The oncology nurse or nurse navigator should also direct the patient and caregiver to the appropriate online and in-person support communities and mentoring organizations. Ongoing support, especially from someone who is following the same oral protocol, can be extremely helpful.
In addition to developing a trusting relationship, there are other ways to incorporate compliance to oral therapy into the daily routine of patients with myeloma. Education is critical. Patients need to be educated about their disease and the available treatment options to make informed decisions. If patients are a part of this decision-making process, they will feel a sense of ownership, and will be more likely to comply. Patients need to understand the goal of treatment, the duration of treatment, and what may happen if they stop or adjust their dose without discussing this decision with their physician. Patients should also understand how their response to treatment is being monitored. When patients are educated on side effect management and reporting, they may be less likely to discontinue therapy because of preventable complications.

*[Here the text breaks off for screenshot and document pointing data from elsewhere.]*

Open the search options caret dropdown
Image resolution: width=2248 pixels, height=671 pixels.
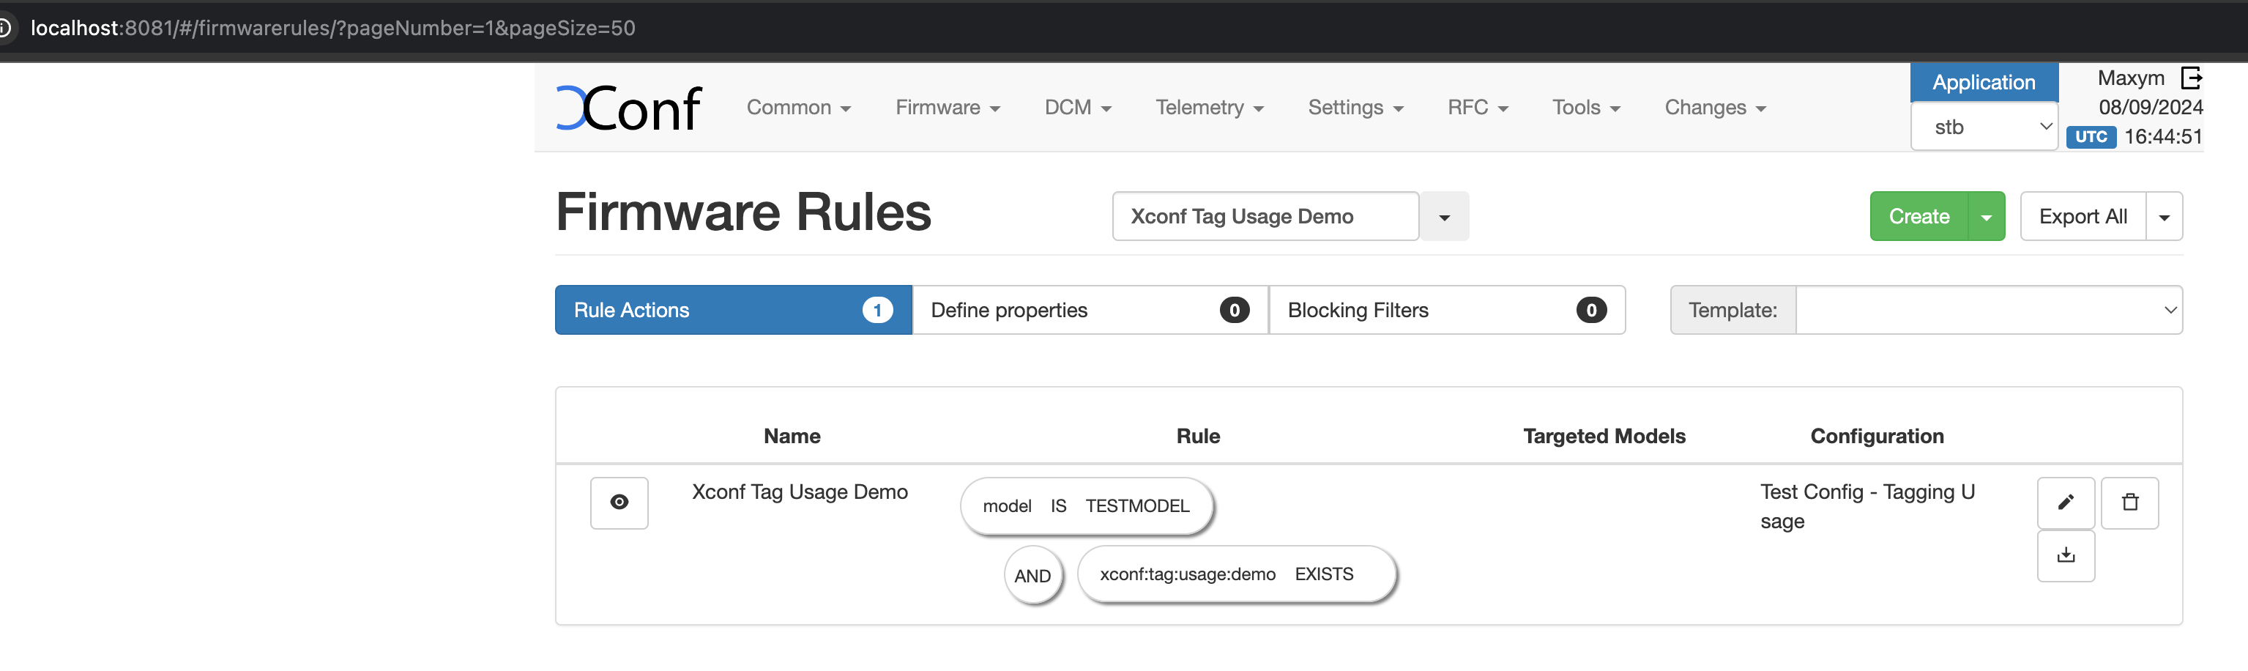(x=1443, y=217)
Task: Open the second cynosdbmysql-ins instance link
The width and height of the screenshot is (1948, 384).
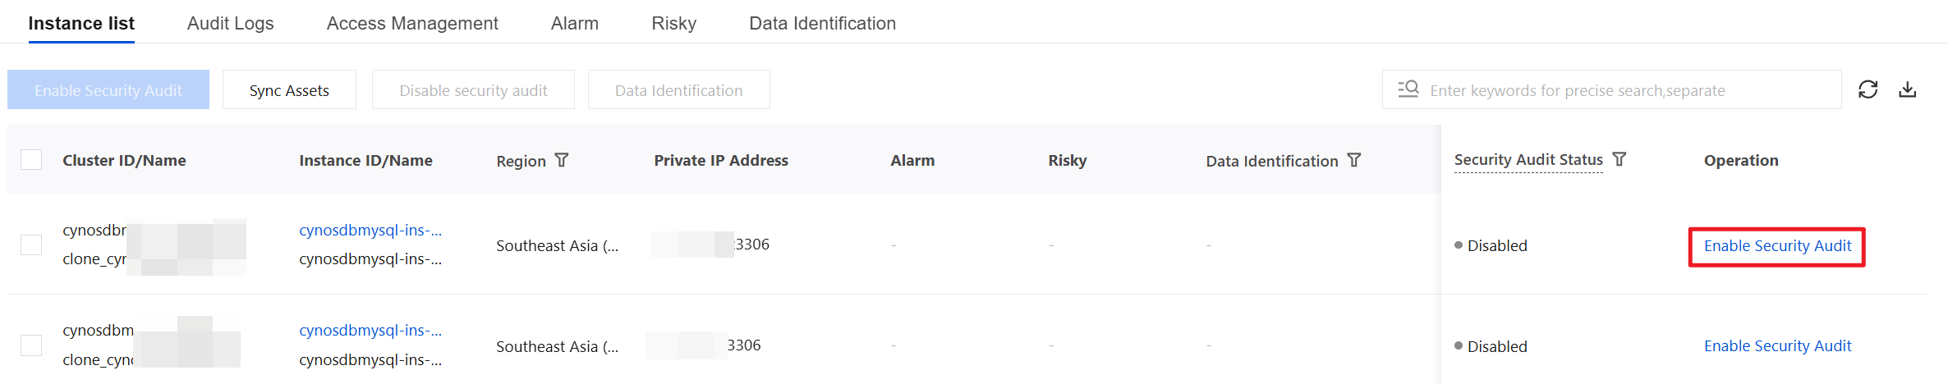Action: (x=370, y=330)
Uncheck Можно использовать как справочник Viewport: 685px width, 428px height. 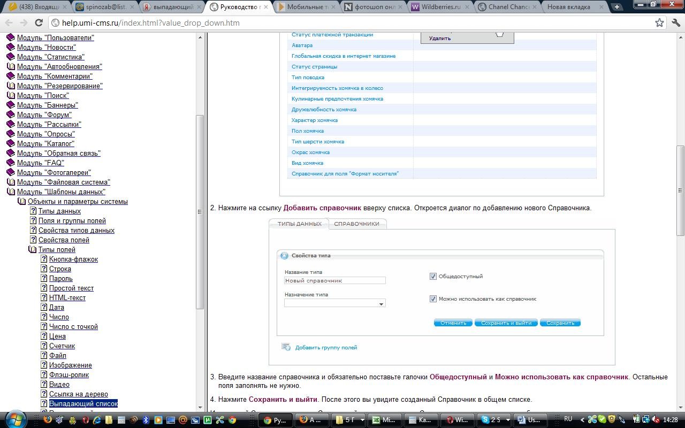433,299
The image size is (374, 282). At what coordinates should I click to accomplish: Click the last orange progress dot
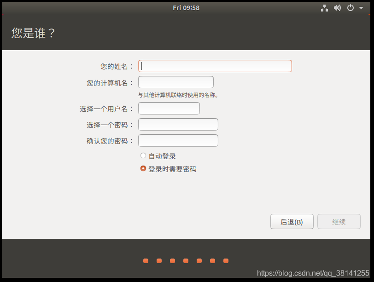(226, 261)
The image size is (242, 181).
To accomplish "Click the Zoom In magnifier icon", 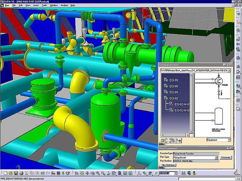I will click(98, 173).
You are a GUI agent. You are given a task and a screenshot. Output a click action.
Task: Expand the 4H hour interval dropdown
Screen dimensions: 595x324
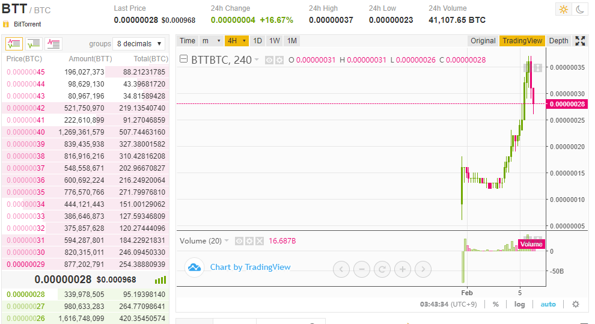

Electronic reminders via text messages, smartphone applications, or e-mails may be helpful, especially if the medication is not taken daily. Pillboxes can be used when appropriate as a self-check system. Having a friend or family member help support medication adherence at home may also be beneficial; 2 sets of eyes are better than 1! Treatment calendars that outline complicated dosing schedules should be employed. These calendars can be paper, electronic, or application-based on smartphones.
The ease of getting the prescription filled also needs to be evaluated. Can the medication be picked up at the clinic or local pharmacy, or is a specialty pharmacy needed? Who is responsible for ordering the medication? How long will it take the prescription to be filled? If the medication is delivered to the patient's home, will a signature be needed? Is there a 24-hour pharmacist available to answer questions? Patients cannot take their medication if they do not physically have it in their possession.
Finally, access issues need to be addressed. Patients often stop or spread out the doses of their medication because costs can be astronomical. The oncology nurse or nurse navigator should discuss the various financial assistance programs that are available, and should help patients apply for assistance. All stakeholders, including healthcare providers, patients, caregivers, pharmaceutical companies, and payers, must work together to ensure adherence to oral oncolytic therapy.
1. Schwartzberg L, Streeter SB, Husain N, Johnsrud M. Abandoning oral oncolytic prescriptions at the pharmacy: patient and health plan factors influencing adherence. Poster presented at: 47th Annual American Society of Clinical Oncology Meeting; June 3-7, 2011; Chicago, IL.
2. Osborne R. Management programs for oral oncolytics drive adherence and brand loyalty. United BioSource Corporation. www.ubc.com/blog/management-programs-oral-oncolytics-drive-adherence-and-brand-loyalty. Published August 7, 2012. Accessed October 31, 2015.
3. McGann E. Promoting adherence to oral chemotherapy. Medscape Medical News. www.medscape.com/viewarticle/ 744303. Published June 9, 2011. Accessed October 31, 2015.